Content starts
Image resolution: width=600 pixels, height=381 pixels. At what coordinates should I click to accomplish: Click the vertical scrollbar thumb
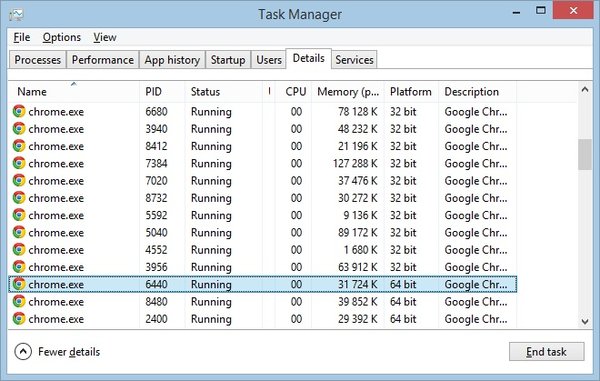(585, 154)
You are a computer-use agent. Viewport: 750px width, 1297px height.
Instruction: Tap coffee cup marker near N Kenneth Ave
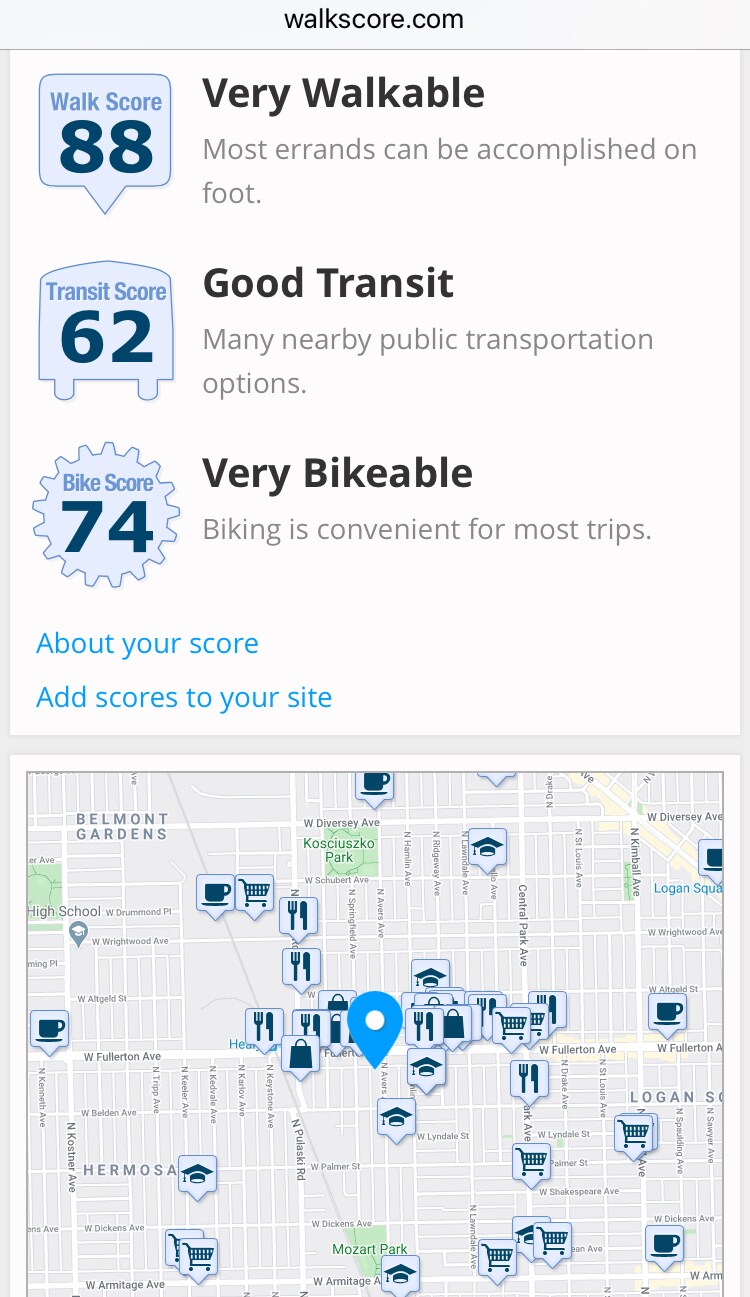click(49, 1028)
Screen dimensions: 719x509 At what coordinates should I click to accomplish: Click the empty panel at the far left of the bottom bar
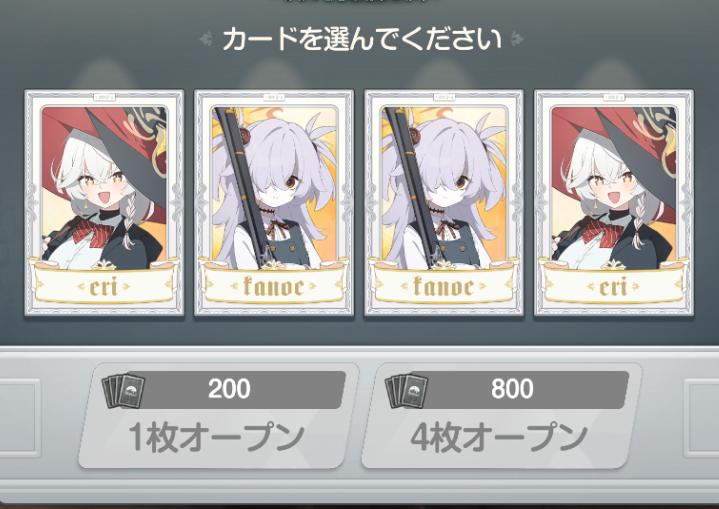[18, 418]
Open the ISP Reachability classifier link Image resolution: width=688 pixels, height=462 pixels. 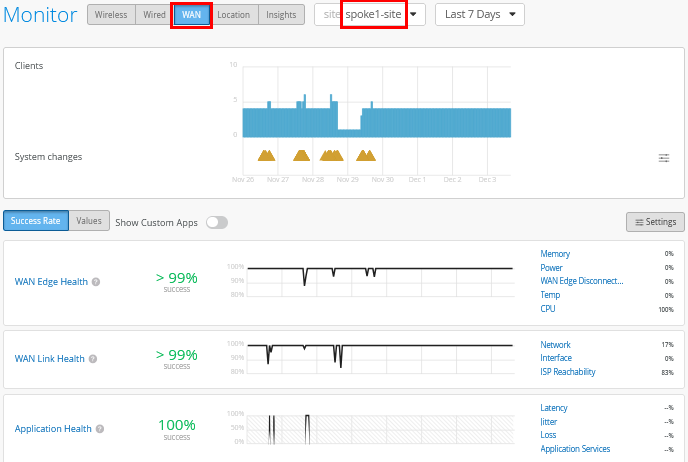(568, 372)
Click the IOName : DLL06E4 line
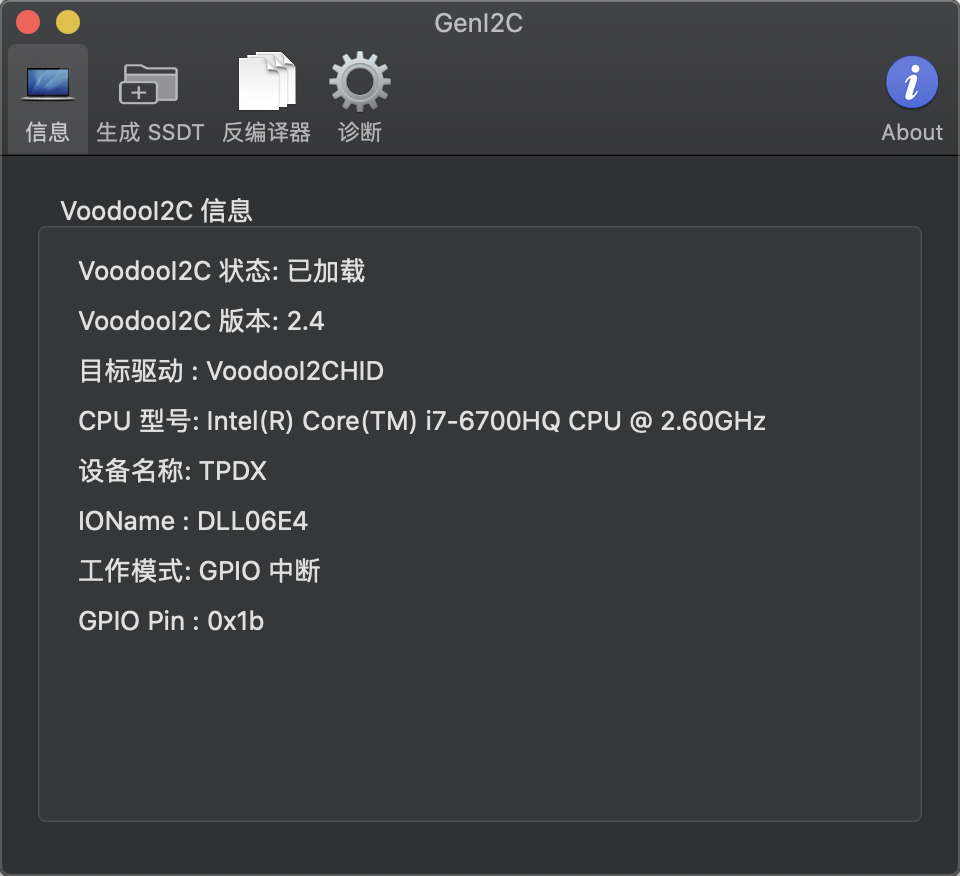Image resolution: width=960 pixels, height=876 pixels. 195,521
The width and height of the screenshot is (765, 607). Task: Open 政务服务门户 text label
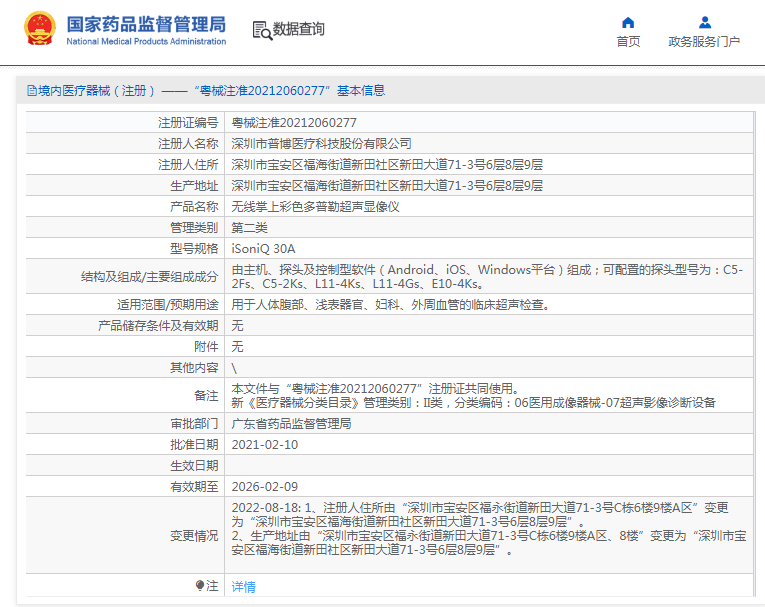pyautogui.click(x=704, y=42)
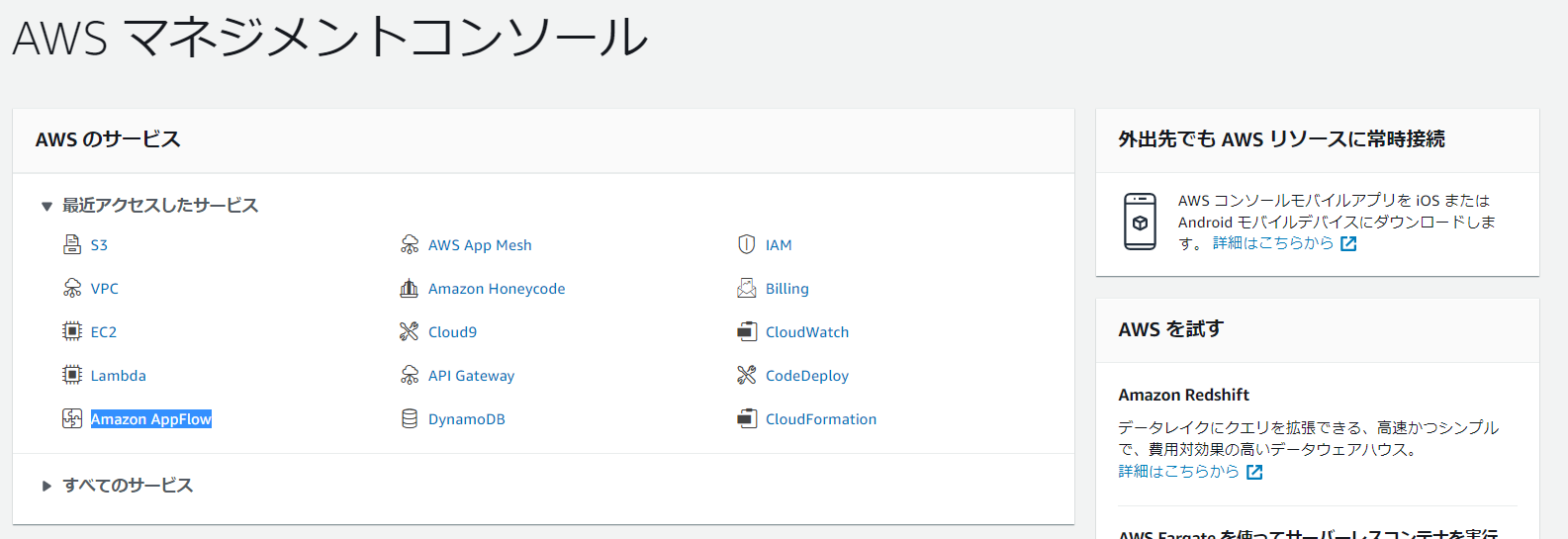Open the AWS App Mesh link

click(480, 245)
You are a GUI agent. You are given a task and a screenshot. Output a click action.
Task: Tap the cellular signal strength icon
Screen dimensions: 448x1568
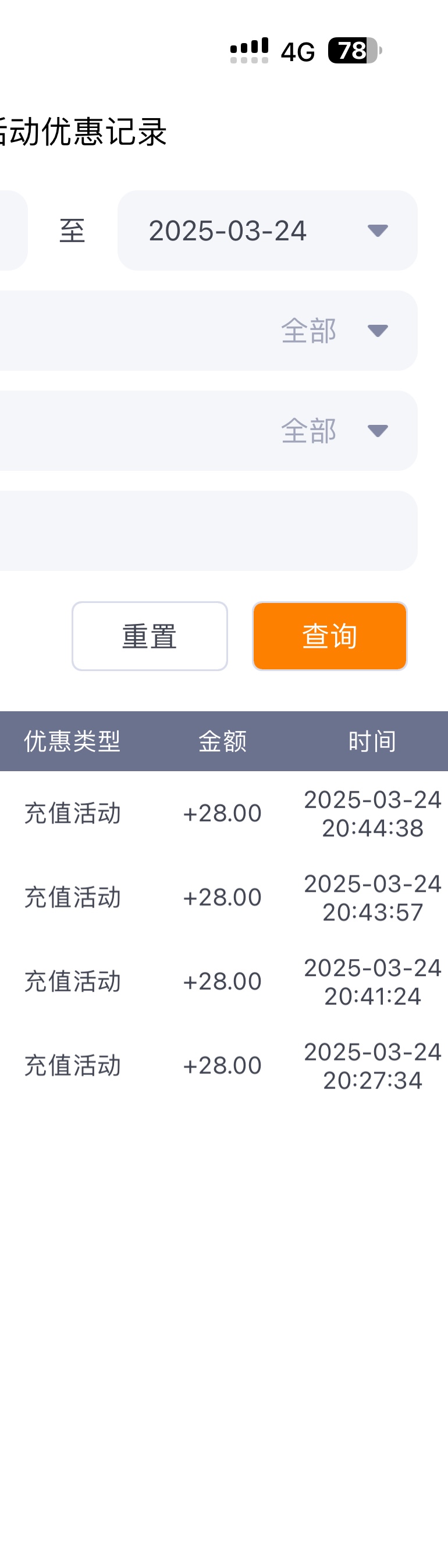pos(249,51)
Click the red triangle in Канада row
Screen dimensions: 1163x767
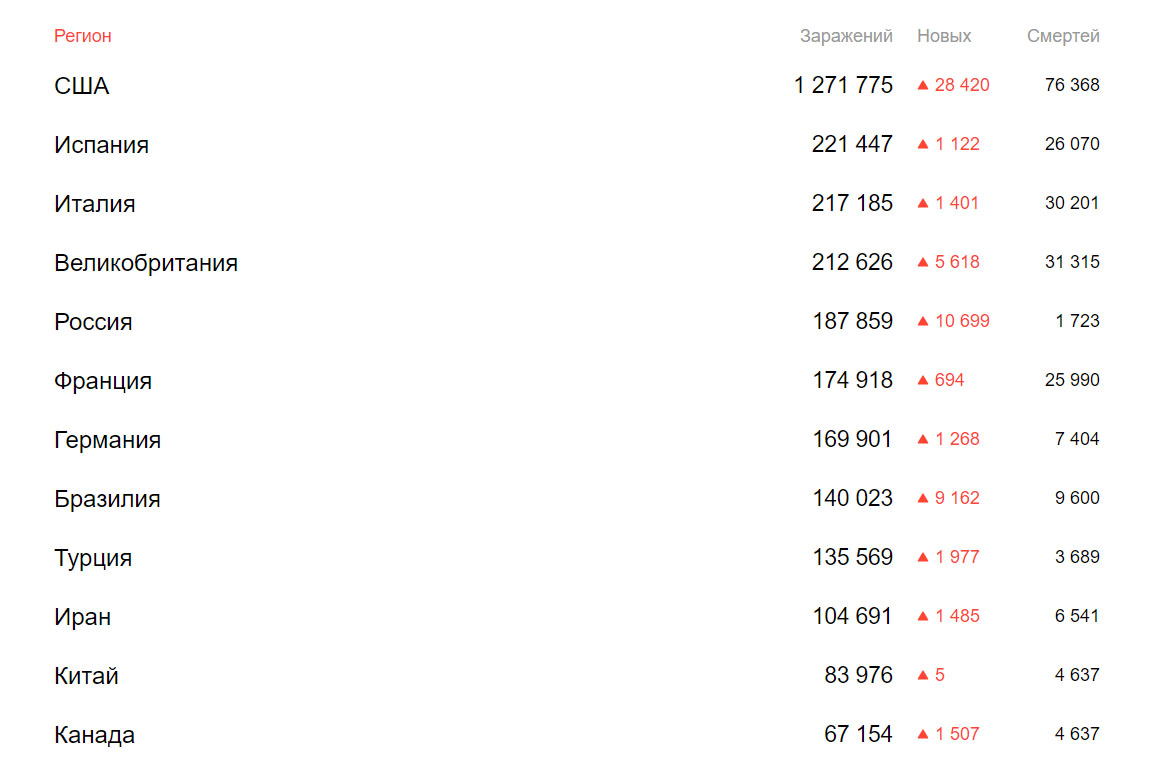[923, 734]
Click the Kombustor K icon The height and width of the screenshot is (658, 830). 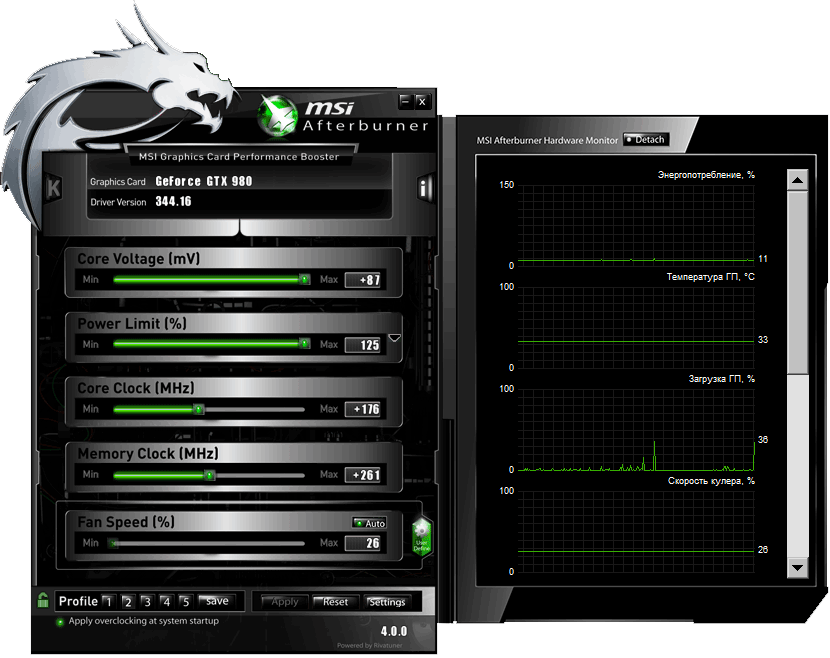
Content ends
THE TASK —
Pull out each line of the records holding the string "agent".

THE ANSWER —
You are a computer-use agent. Viewport: 750px width, 1297px height.
You are a GUI agent. You are given a task and a screenshot. Output a click action.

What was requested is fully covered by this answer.